- YOUR ASSIGNMENT:
Find the line that contains "Click the 充值 transaction title". Output it and every line after it to the end of the records, exactly as they appear.

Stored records
# # # #
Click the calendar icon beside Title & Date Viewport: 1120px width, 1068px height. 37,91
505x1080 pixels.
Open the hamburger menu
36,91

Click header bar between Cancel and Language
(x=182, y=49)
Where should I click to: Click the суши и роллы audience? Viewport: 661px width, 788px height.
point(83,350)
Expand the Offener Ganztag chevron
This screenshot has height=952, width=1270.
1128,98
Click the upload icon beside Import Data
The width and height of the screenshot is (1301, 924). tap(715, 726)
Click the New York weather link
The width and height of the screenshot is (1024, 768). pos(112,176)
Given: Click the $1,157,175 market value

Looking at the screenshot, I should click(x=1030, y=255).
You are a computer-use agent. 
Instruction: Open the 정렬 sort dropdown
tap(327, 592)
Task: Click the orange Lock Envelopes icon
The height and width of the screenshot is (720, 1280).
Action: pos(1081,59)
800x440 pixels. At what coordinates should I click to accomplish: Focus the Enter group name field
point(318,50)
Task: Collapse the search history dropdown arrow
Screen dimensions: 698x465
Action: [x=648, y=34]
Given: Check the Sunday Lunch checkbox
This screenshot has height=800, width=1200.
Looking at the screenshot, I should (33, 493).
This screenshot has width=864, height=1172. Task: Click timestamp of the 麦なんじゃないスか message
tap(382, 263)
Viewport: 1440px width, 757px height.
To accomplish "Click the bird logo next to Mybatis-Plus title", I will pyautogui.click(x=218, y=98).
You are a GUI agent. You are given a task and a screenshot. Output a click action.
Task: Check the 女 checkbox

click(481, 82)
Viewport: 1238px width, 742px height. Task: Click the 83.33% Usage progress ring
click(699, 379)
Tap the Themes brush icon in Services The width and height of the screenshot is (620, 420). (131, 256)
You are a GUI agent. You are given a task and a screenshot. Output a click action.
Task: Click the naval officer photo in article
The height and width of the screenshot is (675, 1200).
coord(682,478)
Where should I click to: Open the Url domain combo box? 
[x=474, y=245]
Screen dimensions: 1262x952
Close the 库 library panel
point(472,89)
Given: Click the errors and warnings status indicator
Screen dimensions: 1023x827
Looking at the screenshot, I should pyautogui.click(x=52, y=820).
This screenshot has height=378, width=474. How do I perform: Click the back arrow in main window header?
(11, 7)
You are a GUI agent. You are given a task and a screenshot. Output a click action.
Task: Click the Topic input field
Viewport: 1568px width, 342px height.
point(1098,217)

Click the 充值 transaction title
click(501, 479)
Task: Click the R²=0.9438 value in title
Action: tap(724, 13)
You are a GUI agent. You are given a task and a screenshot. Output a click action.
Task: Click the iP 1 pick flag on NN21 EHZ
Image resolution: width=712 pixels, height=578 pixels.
# # # #
- EXERCISE OUTPUT:
Click the 充值 transaction title
click(501, 479)
Task: Click the R²=0.9438 value in title
Action: tap(724, 13)
You are a GUI agent. You are given a task and a screenshot. Output a click action.
Task: Click the iP 1 pick flag on NN21 EHZ
Image resolution: width=712 pixels, height=578 pixels.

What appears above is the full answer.